Language: Icelandic people are 100 percent fluency in English and Icelandic. You won’t need to worry about language issues. It’s also known as one of the most literary-minded places in the world. I saw a bench in Reykjavik where you could download an app and listen to literature being read.
Safety: People still leave their kiddos in buggies while they eat inside the cafes. VERY SAFE. I traveled solo and went out at all times of day & night and had no issues.
Party scene: Downtown Reykjavik is wild at night. Go for a stroll at 2 a.m. on a Saturday night & the bars are just getting going! Bar time on weekends is 5:30 a.m.!
Early morning: I was there in January so I’m not sure if it changes seasonally, but nothing was open early except for this one beautiful little bakery: http://sandholt.is/en/
There are a few more places here: http://www.iheartreykjavik.net/2015/05/4-places-in-reykjavik-to-get-breakfast-before-8am/
Transportation: I am not typically a bus tour sort of person, but I went in winter and didn’t want to rent a car, so it was a good seasonal option. There are also plenty of jeep tours, etc. Car rentals are widely available, but road conditions can be sketchy. Here’s an adventurous option: Iceland by motorcycle with Bike Viking http://www.rmc.is/en/biking-viking/
Food Cost: EXPENSIVE! I paid $14 for a bowl of so-so lamb soup at an outpost café during a tour to the South Coast. If you want alcohol, buy it at the duty-free shop at the airport and take it to your guesthouse/lodging with you. It’s heavily taxed in Iceland and will set you back a pretty penny ot ten. I had great success saving $$ by shopping at the grocery stores. “Bonus” is the cheapest. Here’s a location map: http://www.bonus.is/verslun/holtagardar/
If do any shopping for gifts or trinkets, etc., there is a duty-free program for tourists. Just ask at the shop and they’ll give you a receipt to take with you to customs when you head home.
Culture: Very European in terms of the fact that people are friendly, but not overly smiley like Americans, haha. I had a wonderful experience. I asked the tour guide for advice on not making locals crazy with American traits. She said to avoid insincere compliments and wipe off that goofy grin. It can come across in other cultures as dense rather than happy. That said, I had no issues other than when I tried to make small talk with a waiter at a restaurant. He was all business. Just be a good human & you’ll do fine.
Lodging: I love guesthouses and don’t mind shared bathrooms and common spaces. I meet more people that way and save money! http://infoiceland.is/guesthouse.html Everything in Iceland is so clean and cozy. I stayed at Loki 101 Guesthouse & it was wonderful.

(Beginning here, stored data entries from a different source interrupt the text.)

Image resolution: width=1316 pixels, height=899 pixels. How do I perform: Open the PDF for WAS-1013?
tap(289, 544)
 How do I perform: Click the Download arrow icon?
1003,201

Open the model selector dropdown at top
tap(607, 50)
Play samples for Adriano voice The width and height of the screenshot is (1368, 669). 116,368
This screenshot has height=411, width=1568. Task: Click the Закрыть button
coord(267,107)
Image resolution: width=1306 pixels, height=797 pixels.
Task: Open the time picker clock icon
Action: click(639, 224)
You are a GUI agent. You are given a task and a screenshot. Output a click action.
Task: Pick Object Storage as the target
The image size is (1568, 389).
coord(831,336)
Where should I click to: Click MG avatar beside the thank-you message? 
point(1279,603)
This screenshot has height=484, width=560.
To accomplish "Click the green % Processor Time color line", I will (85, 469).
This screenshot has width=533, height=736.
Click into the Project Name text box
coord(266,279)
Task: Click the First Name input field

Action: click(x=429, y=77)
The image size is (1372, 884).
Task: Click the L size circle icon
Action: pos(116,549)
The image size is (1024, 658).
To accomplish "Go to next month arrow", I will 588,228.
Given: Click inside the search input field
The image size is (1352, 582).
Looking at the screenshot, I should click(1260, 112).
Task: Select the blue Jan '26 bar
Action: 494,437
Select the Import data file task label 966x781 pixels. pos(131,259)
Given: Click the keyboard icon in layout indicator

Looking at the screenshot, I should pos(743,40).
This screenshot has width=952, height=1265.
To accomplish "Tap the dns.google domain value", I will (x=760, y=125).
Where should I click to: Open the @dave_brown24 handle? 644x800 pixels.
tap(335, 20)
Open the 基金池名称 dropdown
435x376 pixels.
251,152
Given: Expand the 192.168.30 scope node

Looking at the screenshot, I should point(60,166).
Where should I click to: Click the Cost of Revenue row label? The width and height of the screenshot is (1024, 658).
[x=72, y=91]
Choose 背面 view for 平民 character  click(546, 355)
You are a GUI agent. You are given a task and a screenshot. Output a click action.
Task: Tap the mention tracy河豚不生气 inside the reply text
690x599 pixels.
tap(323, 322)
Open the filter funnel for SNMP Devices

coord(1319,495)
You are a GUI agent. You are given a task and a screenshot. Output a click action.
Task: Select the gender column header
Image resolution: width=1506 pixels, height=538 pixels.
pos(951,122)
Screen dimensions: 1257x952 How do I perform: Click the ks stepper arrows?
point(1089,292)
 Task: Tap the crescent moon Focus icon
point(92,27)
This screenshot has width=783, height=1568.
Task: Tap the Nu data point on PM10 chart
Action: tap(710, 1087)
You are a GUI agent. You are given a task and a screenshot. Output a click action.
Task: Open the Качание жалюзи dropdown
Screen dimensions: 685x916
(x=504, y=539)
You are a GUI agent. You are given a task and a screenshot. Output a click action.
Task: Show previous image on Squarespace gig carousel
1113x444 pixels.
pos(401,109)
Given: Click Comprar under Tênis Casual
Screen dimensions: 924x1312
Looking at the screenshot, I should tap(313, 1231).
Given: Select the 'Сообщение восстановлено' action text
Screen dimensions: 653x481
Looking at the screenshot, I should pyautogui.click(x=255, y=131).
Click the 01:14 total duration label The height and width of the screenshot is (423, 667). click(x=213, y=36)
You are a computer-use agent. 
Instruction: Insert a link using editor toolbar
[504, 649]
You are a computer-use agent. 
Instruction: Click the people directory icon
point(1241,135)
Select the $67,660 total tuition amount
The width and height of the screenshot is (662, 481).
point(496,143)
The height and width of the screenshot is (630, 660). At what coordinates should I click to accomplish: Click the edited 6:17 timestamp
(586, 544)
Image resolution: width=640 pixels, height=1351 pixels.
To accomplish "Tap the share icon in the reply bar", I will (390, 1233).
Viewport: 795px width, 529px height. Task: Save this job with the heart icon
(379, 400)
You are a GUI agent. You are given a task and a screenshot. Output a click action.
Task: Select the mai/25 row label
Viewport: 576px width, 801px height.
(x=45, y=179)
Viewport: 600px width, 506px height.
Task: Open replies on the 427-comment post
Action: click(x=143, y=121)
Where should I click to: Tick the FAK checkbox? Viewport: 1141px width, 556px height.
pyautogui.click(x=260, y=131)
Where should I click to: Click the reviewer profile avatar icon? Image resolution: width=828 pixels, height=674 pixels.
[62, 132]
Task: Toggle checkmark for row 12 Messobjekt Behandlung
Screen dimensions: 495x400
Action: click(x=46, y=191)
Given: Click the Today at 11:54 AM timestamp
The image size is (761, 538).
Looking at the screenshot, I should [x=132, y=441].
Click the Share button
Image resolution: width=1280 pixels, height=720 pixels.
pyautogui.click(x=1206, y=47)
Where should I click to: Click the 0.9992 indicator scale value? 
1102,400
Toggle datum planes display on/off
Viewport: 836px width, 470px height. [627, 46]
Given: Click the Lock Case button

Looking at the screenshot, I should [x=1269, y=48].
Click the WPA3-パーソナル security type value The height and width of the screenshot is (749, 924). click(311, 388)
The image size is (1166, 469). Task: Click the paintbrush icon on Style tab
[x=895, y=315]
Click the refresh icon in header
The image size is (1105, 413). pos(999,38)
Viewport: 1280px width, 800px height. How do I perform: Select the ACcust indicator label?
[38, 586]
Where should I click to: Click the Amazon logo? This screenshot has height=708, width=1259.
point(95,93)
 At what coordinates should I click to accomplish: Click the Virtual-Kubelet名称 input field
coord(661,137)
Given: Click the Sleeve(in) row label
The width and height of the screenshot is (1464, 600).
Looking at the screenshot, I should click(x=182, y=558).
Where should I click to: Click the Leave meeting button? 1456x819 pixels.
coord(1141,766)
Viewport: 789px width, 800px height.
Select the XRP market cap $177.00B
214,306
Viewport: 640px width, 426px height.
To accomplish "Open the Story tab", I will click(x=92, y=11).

Cheap Flights: Iceland Air and WOW Air offer affordable flights from the U.S. to Iceland and on to Europe with great stopover options where you can stay for up to a week in Iceland on the way to or from your final destination with no additional charge. WOW Air flies from several major U.S. cities with rates as low as $99 each way to get to Europe. They’ve really democratized European travel, but there’s a catch, of course, with rates like that. The service is good, the planes are safe and clean – but there are no real amenities onboard. I couldn’t afford to travel without deals like that, so I LOVE them. But I’ve learned to travel very light and be totally self-sufficient. I tell myself, “I am backpacking a plane” and I haven’t had any problems. Once in Europe, the inexpensive European airlines are much the same, so if you’re a “regular bloke” like me and can’t fly on star status, you might as well get used it.